TASK LIST:
1) Reproduce verbatim the portion of the manganese passage starting at "Thermodynamic constraints predict" and ending at "under anaerobic conditions.".
2) According to the manganese passage, what correlation coefficient was found between culture pH values and manganese concentrations in the aerobic cultures grown on ZVS?

PASSAGE:
########
Thermodynamic constraints predict that prokaryotes cannot, in theory, use the oxidation of manganese (II) to support their growth in acidic (pH < ∼4–5) environments (Ehrlich 2002). This was confirmed in the present study where cultures of extremely acidophilic Acidithiobacillus spp. oxidized iron (II) to iron (III) in low pH media whereas manganese (II) remained non-oxidized and in solution. Cell numbers increased in cultures containing both iron (II) and manganese (II), but not manganese (II) alone (data not shown). In contrast, the biologically-catalyzed reduction of manganese (IV) is thermodynamically feasible in acidic solutions, and evidence for this was obtained in cultures incubated under anaerobic conditions.

Dissolution of solid MnO₂ (up to about 10% of that present) was observed in aerobic cultures of Acidithiobacillus spp. grown on ZVS (Figure 1). The pH of all these cultures declined (sulfur oxidation is a proton-generating reaction) and there was a close correlation (r = 0.93) between culture pH values and manganese concentrations (Figure 2). Redox potentials increased with time in all of these cultures from 600–650 at the start of the experiment to 770–810 mV at the end. Enhanced dissolution of MnO₂ was also observed in aerobic cultures of Acidithiobacillus spp. grown at low pH using hydrogen as sole electron donor, as shown for At. ferridurans in Figure 3. In contrast to cultures grown on ZVS, there were only minor fluctuations in pH values in these cultures. Increasing culture turbidities, which were correlated to cell numbers, during incubation provided evidence that these bacteria were growing under these conditions. The redox potentials of At. ferridurans cultures grown aerobically on hydrogen did not vary greatly during incubation, and remained about 100 mV more positive than those of the controls (data not shown). Concentrations of soluble manganese increased only slightly in sterile control cultures, where pH values also remained essentially unchanged (Figure 3).
########
(Dataset entries)
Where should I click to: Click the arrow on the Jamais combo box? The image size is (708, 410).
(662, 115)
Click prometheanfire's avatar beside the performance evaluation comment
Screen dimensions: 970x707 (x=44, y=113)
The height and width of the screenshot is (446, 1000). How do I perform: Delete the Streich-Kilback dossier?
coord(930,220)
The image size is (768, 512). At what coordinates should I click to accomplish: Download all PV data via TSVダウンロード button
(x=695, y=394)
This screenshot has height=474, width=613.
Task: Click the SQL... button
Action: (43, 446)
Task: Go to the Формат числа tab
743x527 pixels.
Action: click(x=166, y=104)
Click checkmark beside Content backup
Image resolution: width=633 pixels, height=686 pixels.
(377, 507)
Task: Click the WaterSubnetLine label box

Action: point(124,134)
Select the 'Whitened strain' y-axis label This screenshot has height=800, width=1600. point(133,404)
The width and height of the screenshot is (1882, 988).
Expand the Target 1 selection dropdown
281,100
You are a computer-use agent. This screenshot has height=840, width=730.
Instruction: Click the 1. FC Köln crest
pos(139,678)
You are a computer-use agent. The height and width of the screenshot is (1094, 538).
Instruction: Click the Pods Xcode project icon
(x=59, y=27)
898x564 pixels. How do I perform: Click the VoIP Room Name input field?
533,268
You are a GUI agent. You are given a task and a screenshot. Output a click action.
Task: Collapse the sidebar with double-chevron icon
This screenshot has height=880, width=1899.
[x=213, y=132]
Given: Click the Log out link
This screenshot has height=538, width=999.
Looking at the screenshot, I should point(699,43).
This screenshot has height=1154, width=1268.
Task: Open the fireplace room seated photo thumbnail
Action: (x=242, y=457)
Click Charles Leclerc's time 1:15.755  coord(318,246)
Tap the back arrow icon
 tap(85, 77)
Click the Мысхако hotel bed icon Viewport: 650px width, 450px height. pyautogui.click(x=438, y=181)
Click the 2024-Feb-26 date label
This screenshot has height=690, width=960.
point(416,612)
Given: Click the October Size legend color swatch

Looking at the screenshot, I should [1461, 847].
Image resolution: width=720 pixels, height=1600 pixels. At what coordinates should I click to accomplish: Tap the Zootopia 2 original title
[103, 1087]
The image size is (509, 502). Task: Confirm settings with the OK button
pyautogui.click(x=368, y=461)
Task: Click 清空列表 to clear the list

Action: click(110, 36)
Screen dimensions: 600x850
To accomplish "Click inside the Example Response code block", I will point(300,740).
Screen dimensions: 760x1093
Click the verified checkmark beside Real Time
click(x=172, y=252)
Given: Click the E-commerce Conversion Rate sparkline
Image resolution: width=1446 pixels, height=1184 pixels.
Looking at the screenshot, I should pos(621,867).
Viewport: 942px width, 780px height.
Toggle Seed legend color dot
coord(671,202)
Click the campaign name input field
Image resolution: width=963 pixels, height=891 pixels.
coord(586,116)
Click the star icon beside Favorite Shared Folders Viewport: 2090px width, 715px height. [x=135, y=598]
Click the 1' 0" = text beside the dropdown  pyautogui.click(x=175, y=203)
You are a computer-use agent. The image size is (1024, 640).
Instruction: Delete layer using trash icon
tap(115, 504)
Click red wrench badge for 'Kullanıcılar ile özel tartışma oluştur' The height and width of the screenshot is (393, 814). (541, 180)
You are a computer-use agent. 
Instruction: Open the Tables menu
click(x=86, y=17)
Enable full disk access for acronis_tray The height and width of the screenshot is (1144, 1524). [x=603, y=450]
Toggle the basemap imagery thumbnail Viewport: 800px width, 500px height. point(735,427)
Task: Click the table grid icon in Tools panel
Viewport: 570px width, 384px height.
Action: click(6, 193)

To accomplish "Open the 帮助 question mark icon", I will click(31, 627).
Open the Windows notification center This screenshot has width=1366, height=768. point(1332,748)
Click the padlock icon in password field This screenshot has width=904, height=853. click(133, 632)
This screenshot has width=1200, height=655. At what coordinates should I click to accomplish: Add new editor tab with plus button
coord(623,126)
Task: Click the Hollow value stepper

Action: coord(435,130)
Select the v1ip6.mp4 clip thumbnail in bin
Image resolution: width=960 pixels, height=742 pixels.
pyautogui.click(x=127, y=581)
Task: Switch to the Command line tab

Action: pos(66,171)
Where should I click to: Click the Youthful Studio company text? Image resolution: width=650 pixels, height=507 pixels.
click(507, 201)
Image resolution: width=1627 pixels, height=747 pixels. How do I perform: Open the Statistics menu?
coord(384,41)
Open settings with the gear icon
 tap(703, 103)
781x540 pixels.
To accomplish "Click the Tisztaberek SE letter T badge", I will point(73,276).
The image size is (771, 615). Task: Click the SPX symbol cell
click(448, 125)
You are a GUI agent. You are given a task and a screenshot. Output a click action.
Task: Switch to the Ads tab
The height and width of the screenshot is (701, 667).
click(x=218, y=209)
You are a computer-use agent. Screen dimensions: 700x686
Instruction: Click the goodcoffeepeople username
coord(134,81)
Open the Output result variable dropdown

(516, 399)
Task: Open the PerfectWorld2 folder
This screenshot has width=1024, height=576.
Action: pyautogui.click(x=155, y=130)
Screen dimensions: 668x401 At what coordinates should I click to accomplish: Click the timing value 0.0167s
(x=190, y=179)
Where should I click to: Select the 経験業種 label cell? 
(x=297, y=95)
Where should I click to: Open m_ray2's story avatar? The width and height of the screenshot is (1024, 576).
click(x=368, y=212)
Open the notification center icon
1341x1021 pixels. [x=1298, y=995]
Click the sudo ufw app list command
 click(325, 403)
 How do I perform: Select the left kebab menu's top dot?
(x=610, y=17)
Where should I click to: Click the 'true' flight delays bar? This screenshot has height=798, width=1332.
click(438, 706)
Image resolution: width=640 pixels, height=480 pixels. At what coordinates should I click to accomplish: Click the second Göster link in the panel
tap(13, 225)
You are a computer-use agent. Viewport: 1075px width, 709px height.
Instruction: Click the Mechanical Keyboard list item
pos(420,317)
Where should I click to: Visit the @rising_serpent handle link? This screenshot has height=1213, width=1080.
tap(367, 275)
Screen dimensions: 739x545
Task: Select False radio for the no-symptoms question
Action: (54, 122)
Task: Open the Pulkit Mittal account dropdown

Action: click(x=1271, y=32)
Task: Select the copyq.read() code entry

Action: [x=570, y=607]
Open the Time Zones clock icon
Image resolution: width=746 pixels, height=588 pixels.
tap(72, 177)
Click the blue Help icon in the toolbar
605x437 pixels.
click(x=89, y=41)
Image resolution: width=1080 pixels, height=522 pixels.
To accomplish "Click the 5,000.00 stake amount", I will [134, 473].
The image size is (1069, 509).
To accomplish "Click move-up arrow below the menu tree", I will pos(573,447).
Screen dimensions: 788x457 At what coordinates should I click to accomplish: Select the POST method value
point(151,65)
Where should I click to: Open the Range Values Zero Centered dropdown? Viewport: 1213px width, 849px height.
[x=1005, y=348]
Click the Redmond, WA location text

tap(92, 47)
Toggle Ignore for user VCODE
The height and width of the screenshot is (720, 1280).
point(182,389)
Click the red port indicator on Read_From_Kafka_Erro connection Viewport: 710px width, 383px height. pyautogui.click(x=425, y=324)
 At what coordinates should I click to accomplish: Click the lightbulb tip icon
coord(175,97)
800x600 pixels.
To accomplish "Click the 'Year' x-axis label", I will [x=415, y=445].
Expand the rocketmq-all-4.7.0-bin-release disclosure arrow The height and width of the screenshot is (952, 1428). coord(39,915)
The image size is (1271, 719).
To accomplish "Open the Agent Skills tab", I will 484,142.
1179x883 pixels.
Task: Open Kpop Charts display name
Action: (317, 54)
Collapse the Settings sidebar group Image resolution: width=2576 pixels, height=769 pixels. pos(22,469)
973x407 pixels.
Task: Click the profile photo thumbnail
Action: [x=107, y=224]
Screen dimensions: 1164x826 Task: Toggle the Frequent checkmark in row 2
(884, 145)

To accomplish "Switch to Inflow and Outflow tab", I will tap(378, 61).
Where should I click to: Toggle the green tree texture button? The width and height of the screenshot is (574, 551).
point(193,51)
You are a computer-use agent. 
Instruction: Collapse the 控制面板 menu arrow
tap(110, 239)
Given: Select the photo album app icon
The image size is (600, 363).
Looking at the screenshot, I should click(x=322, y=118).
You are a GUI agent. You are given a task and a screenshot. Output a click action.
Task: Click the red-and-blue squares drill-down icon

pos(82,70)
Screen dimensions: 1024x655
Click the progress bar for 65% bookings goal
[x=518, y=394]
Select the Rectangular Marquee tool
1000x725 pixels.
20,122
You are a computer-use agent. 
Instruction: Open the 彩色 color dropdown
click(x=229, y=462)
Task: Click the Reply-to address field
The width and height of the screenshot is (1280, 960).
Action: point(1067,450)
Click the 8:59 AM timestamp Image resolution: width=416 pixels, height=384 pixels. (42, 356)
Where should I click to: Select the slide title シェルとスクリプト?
########
COMPLETED EXERCISE:
1)
Thermodynamic constraints predict that prokaryotes cannot, in theory, use the oxidation of manganese (II) to support their growth in acidic (pH < ∼4–5) environments (Ehrlich 2002). This was confirmed in the present study where cultures of extremely acidophilic Acidithiobacillus spp. oxidized iron (II) to iron (III) in low pH media whereas manganese (II) remained non-oxidized and in solution. Cell numbers increased in cultures containing both iron (II) and manganese (II), but not manganese (II) alone (data not shown). In contrast, the biologically-catalyzed reduction of manganese (IV) is thermodynamically feasible in acidic solutions, and evidence for this was obtained in cultures incubated under anaerobic conditions.

2) r = 0.93